"Not—not Follett's girl?"

"Yes; that is the name. You dismissed her father from the bank last year." Her eyes followed him as he stumbled to his feet. "But what difference does it make whether it's she or some one else?"

He couldn't tell her. The fear of the vague nemesis he called "chickens coming home to roost" was too obscure. Listening in a daze to the rest of his instructions, he seized them chiefly because they would ease the line he was to take with Bob.

He was to give him no hint that he, the father, had heard anything of the Follett girl. The South American mission could stand on its own merits as extremely flattering. Whatever reluctance Bob might feel, he would see the opportunity as too important to forego. All Junia begged of her husband was to know nothing of Bob's love affairs. If Bob himself brought the subject up, it would be enough to remain firm on the question of money. Of the rest, Junia was willing to take charge, as she would explain to him when he came home in the afternoon.

These instructions Collingham did his best to carry out. At lunch, in the house's private room at the Bowling Green Club, he approached Mr. Huntley on the subject of being responsible for Bob on the errand to Asuncion, and Mr. Huntley expressed himself as delighted. On returning to the bank, Collingham asked Miss Ruddick to bring the young man to the private office.

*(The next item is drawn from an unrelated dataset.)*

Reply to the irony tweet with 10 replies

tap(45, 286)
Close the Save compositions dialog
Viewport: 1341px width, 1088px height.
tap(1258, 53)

"Hello, Bob! How are things going?"

"So, so, dad," Bob admitted, guardedly.

"Sit down. I want to talk to you."

Bob sat down gingerly, warily, scenting something in the wind, much like Max or Dauphin from a person's atmosphere. Whatever his mother had been told on Saturday, his father might have learned by Wednesday. Bob would have been sure of this were it not that his mother often had curious reserves.

For Collingham there was nothing to do but to plunge on the subject of South America, and he plunged. But, in his dread of the roosting chicken, he plunged nervously, with a tendency to redden, to stammer, and otherwise to betray himself. Before he had finished Bob was saying inwardly: "Mother's put him wise to Jennie and I'm to be packed off. Well, we'll see."